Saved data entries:
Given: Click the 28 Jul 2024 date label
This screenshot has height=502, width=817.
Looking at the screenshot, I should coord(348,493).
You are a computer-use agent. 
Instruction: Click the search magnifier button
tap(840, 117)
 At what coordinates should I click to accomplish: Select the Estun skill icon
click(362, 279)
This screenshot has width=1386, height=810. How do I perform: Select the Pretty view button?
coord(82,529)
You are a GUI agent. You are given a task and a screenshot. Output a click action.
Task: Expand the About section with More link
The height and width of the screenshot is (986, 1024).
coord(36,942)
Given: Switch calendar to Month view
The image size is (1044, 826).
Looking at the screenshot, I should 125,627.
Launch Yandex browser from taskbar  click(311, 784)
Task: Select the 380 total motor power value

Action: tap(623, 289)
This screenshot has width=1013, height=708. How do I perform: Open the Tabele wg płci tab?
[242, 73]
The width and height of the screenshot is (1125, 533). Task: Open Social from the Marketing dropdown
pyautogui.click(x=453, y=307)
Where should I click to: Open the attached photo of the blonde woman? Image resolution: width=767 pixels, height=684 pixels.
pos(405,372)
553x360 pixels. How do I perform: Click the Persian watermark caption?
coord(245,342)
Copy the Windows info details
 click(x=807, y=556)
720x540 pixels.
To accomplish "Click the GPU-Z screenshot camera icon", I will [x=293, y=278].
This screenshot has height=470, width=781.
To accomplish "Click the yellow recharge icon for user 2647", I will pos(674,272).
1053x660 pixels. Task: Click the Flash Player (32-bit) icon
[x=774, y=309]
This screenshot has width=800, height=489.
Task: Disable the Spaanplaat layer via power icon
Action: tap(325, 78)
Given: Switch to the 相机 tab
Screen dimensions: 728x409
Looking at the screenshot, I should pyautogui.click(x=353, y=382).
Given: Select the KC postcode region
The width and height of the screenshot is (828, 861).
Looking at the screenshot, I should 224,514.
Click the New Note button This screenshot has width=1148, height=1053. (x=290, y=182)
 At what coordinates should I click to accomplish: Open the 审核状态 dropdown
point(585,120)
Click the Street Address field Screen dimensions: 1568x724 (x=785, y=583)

▶ **WORK INSTRUCTIONS**:
From the records, copy every line that has the string "agent" in it.

▶ **TASK OUTPUT**:
You are a computer-use agent. 
You are a GUI agent. You are given a task and a screenshot. Output a click action.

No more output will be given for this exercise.